## begin

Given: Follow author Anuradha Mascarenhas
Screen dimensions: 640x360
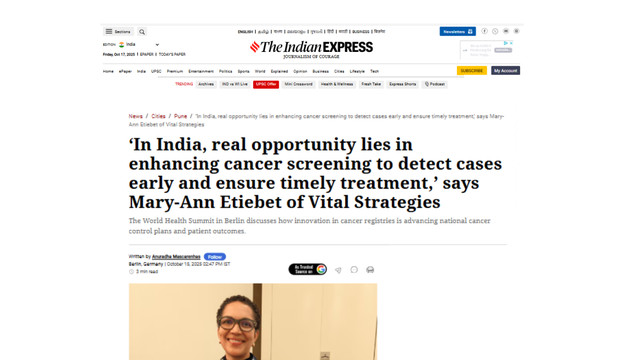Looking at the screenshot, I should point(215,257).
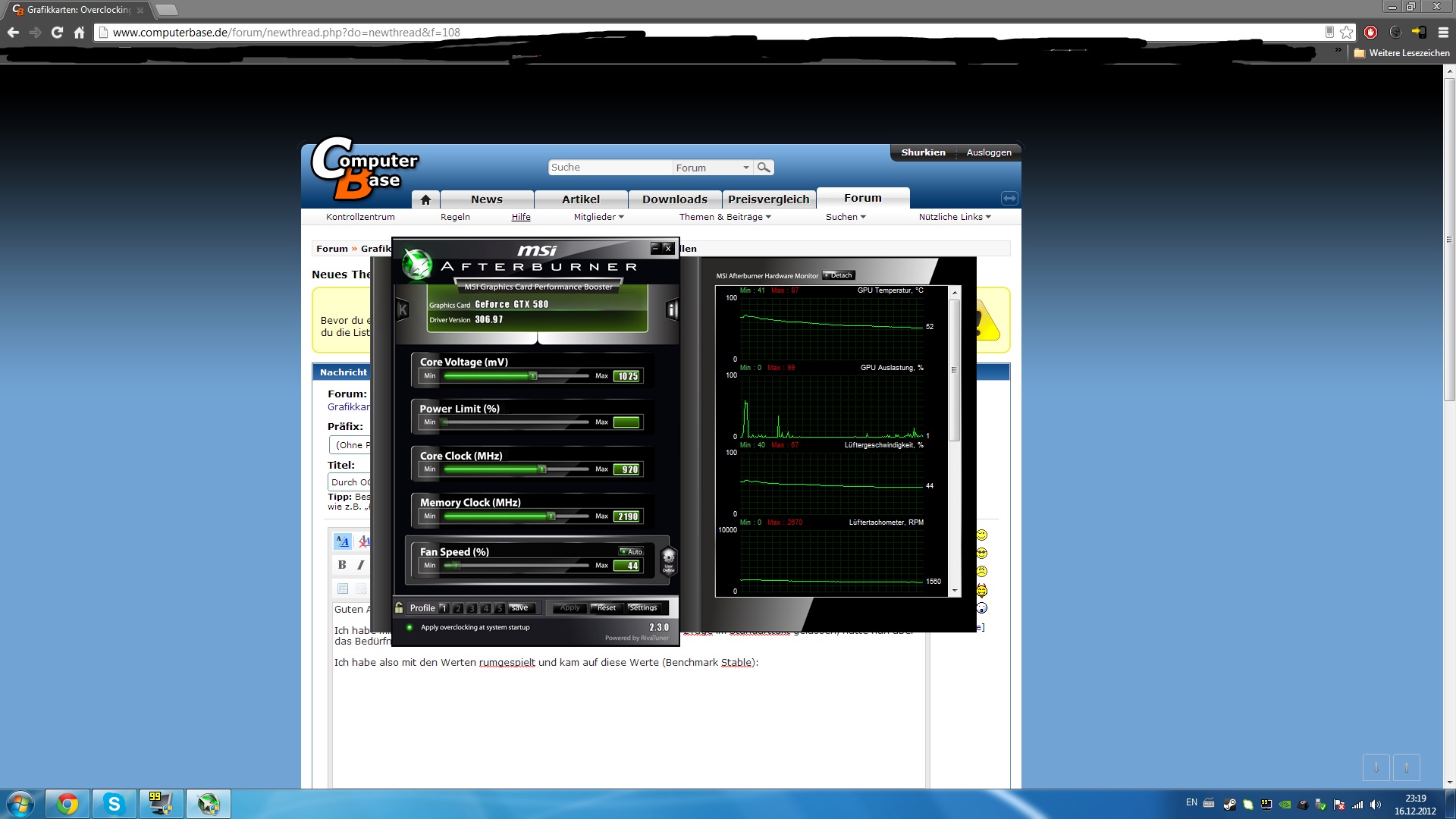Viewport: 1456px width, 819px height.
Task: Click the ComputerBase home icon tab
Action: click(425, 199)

## end
## begin

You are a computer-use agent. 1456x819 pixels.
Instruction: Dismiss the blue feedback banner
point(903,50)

## end

Written exercise =
Rewrite the lines starting at the one containing "You are a computer-use" and ending at the one containing "point(903,50)" as a numbered list, leaving out any blank lines.

Solution =
1. You are a computer-use agent. 1456x819 pixels.
2. Instruction: Dismiss the blue feedback banner
3. point(903,50)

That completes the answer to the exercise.